13. Names have to do with one's very existence. Paul would not have mentioned the name of "Jesus of Nazareth," because he was thinking that this name just needed to be hated and wiped out. Paul did bring on death to christians. That was because the killing of christians was also the wiping out of the name of Christ. Killing is basically rejecting the existence of other people. You think it's okay that you exist but don't admit others to exist. That's what justifying yourself and killing others means. Such thinking is more or less within any of us and although we do not kill a person by actually laying a hand on them at all, in essence we commit something that is no different from killing. Paul did not accept the existence of the person of Jesus. He was not ever about to accept the name of Jesus. But, this Jesus called Paul's name. He called out his name and accepted Paul's existence. This is clearly apparent from the two times when Jesus called his name. The Lord did not knock him down in judgment for destruction. He did not even say the words "Why are you persecuting me?" in order to persecute him back. It was to revive with true significance. It was to make him truly alive in grace as a forgiven person, as a person with an acknowledged existence.
14. Consequently, Paul begins to inquire. "O Lord, who are you?" "O Lord, what should I do?" He may have understood exactly who it was who had knocked him down. What's clear here is that person became Paul's Lord. And, he was shown through a person (Ananias) how to live his life having Jesus as his Lord.
15. Ananias the Christian was the one who met with Paul. He who was summoned as "Saul" by Christ, and also he was summoned by Ananias as "Brother Saul." Paul persecuted christians, and he had persecuted the church. However, here Paul was accepted as "Brother Saul." There was a relationship here where a person is accepted after being broken before God and made to stand as a sinner. That's exactly what we call "the church."

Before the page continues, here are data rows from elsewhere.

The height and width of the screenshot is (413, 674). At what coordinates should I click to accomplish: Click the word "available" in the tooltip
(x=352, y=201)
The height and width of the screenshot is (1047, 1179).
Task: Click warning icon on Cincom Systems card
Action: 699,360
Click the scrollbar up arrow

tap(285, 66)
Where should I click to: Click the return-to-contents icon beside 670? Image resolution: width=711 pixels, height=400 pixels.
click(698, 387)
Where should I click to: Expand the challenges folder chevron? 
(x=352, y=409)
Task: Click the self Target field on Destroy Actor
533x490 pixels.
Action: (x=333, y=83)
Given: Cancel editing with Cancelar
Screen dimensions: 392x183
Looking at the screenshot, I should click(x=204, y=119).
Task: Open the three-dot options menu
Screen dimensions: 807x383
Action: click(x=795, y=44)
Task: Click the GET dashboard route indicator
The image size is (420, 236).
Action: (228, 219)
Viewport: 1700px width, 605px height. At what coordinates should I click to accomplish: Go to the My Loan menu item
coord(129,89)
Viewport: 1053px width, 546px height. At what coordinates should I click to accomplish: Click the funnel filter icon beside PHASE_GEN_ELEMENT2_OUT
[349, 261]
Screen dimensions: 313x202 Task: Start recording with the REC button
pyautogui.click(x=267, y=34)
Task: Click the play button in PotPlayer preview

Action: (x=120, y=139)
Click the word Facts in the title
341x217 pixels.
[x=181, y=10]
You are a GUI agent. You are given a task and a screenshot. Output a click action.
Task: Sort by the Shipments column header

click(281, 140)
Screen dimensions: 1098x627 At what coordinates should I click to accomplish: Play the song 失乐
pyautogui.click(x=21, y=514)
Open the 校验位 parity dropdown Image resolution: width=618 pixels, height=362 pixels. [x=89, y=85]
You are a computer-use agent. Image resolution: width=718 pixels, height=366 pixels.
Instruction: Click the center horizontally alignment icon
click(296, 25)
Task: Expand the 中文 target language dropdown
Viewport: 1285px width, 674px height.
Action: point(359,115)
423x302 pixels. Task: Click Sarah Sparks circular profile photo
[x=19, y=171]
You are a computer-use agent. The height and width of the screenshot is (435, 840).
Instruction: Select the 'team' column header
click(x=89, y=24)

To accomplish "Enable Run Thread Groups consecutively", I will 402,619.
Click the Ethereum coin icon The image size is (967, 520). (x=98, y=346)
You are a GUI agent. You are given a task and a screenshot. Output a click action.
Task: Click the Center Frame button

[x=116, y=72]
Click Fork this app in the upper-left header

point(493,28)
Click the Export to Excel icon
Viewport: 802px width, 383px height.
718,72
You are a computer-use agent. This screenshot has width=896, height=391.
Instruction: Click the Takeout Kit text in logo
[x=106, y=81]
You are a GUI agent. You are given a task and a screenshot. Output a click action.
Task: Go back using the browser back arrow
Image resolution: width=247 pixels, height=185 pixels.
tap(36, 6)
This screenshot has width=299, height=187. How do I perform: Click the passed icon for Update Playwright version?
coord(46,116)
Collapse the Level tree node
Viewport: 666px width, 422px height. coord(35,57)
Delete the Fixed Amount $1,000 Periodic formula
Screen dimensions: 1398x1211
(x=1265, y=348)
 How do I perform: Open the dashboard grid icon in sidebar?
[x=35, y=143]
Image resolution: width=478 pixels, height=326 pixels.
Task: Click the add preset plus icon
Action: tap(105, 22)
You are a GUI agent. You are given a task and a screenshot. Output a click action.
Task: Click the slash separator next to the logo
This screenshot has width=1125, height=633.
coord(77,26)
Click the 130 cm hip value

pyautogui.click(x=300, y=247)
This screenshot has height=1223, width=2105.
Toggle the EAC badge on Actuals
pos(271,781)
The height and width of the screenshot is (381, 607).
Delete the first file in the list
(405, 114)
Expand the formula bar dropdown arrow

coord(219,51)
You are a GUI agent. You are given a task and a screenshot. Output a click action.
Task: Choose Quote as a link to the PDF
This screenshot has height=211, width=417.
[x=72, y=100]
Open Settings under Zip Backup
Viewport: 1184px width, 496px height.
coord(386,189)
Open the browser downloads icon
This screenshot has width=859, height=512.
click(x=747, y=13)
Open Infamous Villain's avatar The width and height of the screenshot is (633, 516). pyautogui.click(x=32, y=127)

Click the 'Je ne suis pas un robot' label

16. Paul then was told what his experience really meant. And, he was told what should he do. Ananias tells him. "The God of our ancestors has chosen you. That is, you have been revealed His will, having met the upright Person hearing the voice from His mouth. About what you observed by eye and ear, you are to become a witness of that One to all people. Now why are you hesitating? Please stand up. Call aloud on the name of that One, be baptized and wash clean away your sins," (vv.14-16). He did not live as a christian based on his own individual experience of the mystery. That's not why; rather, he began to live as a christian based on being accepted by the church and the message of the church.
17. That suited Paul truly as the natural and at the same time reasonable thing because the message Paul heard was in the voice that said, "Why are you persecuting me?" The ones who Paul actually was persecuting were christians and the church. But, the Lord identified himself with the churches Paul had been persecuting. This means nothing other than that Paul's living with Jesus as Lord means living together with the church.
18. Paul did not get his start in the christian life at the manifestation of the risen Christ to Paul himself. Rather, he began to walk a life with Christ as Lord when he was accepted by the church, he received baptism based on the word of the Lord given by the church, and being cleansed from sin. Through all this he was given a mission by Christ, sent far off to the gentiles, made into a man who lives as a witness of the risen Christ.
19. We have humbly read this witness of such a Paul. Through this testimony, I want us also to carefully consider what it means to be a christian or to seek to become a christian.